[Dataset records]
○ ○ ○ ○ ○

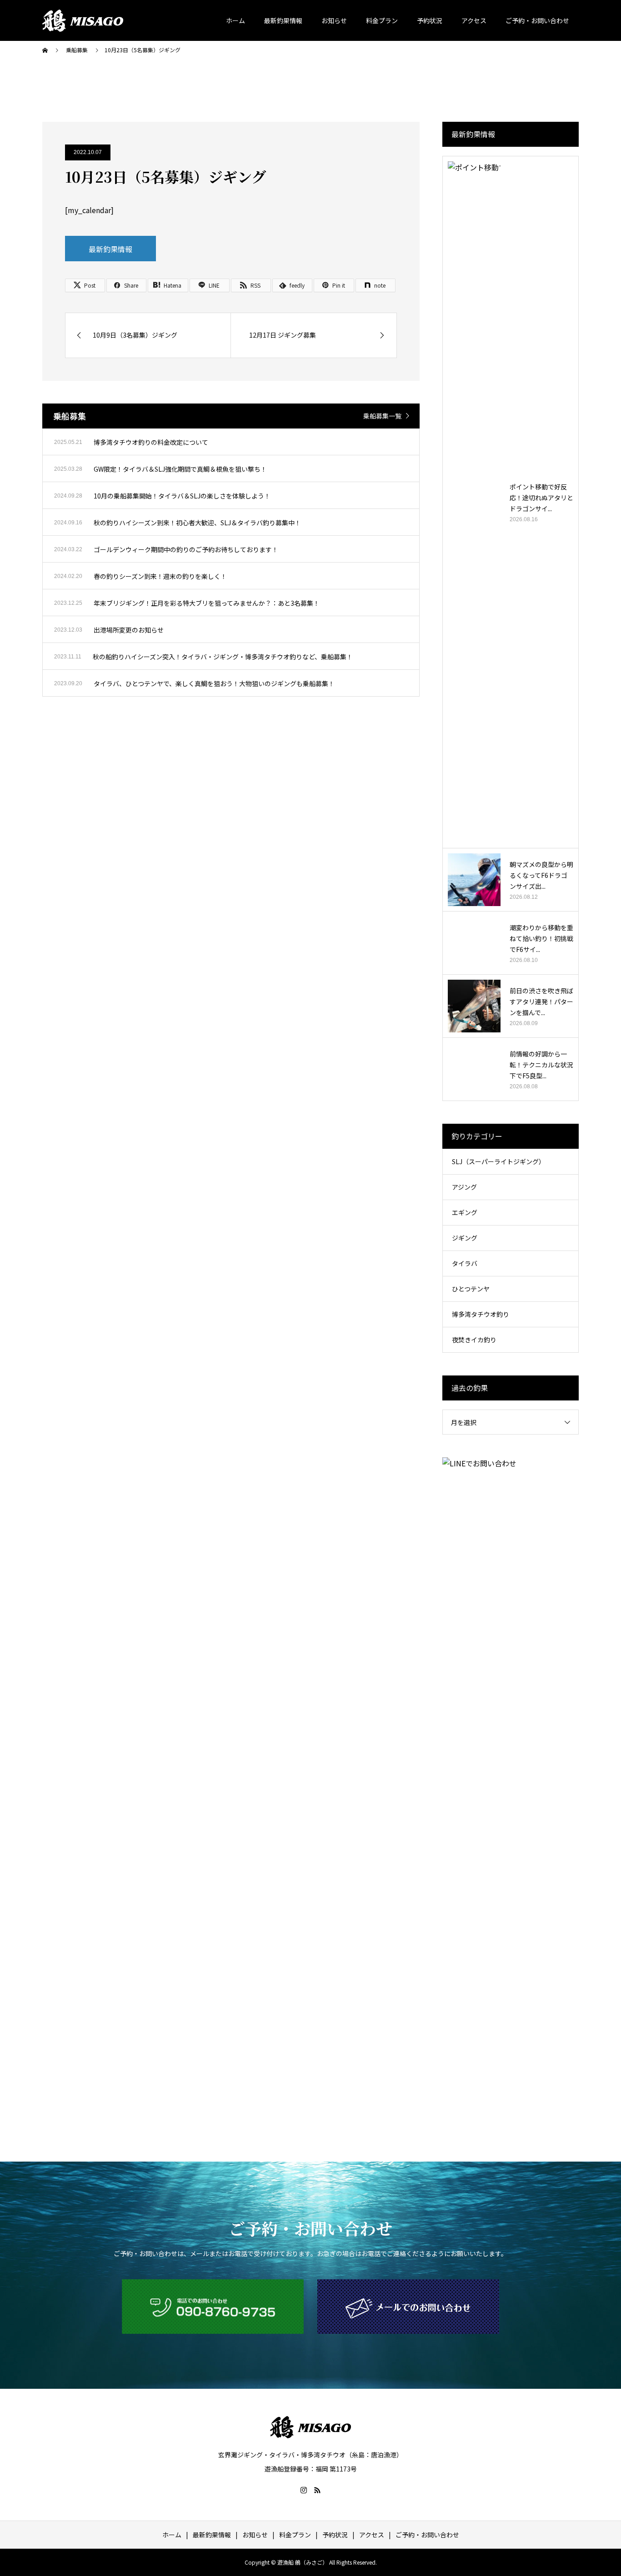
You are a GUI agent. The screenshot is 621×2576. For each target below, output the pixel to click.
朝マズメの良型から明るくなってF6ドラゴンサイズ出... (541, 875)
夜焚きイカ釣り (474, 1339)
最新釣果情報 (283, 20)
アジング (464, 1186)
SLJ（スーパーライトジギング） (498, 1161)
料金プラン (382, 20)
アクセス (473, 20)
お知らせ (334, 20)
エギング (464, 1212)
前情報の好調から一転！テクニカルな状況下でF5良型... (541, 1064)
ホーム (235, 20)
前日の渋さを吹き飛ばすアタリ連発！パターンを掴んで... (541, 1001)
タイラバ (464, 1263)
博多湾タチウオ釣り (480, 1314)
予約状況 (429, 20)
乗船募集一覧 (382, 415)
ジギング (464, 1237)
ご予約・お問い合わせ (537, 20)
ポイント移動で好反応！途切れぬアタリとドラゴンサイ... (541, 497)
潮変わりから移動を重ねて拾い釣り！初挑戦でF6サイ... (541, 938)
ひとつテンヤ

○ ○ ○ ○ ○

▸ Exercise instructions: Retype each line of the data exactly, beginning with the first; include the line containing "エギング (464, 1212)" and stop there, skipping every picture.

▸ Response to this exercise:
You are a GUI agent. The screenshot is 621×2576. For each target below, output the pixel to click.
朝マズメの良型から明るくなってF6ドラゴンサイズ出... (541, 875)
夜焚きイカ釣り (474, 1339)
最新釣果情報 (283, 20)
アジング (464, 1186)
SLJ（スーパーライトジギング） (498, 1161)
料金プラン (382, 20)
アクセス (473, 20)
お知らせ (334, 20)
エギング (464, 1212)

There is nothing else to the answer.